::: Material for the task
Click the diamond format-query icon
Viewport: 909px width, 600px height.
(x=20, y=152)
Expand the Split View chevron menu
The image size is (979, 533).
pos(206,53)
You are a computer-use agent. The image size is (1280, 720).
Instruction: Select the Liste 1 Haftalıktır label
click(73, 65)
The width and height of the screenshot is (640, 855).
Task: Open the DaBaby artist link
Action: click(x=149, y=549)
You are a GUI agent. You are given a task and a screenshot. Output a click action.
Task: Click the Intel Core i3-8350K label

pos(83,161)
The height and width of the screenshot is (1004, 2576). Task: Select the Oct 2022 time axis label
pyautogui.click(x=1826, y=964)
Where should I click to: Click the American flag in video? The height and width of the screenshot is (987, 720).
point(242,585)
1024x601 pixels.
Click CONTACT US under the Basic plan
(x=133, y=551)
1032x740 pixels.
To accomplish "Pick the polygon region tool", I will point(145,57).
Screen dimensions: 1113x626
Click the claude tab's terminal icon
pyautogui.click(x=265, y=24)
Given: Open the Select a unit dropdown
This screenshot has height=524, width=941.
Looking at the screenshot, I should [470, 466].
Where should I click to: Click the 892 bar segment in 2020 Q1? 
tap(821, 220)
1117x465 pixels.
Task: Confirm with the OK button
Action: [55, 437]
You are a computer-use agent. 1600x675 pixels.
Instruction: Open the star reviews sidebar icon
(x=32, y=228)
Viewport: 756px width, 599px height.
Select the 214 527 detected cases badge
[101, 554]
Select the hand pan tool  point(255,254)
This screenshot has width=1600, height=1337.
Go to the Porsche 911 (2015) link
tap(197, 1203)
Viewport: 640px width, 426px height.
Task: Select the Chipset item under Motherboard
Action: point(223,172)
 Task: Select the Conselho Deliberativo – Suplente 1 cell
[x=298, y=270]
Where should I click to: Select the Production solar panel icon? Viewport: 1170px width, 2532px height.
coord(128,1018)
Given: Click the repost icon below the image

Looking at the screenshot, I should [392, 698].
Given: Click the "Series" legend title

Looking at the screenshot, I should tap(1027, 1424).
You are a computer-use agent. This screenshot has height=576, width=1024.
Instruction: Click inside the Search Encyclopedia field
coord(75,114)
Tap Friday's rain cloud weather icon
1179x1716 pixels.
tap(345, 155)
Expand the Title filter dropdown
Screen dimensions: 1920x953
::::::
» **Problem description**:
Search the entries above for the string "dimensions". Copy each line in which it appears.

» **Written solution**:
Screen dimensions: 1113x626
Screen dimensions: 1920x953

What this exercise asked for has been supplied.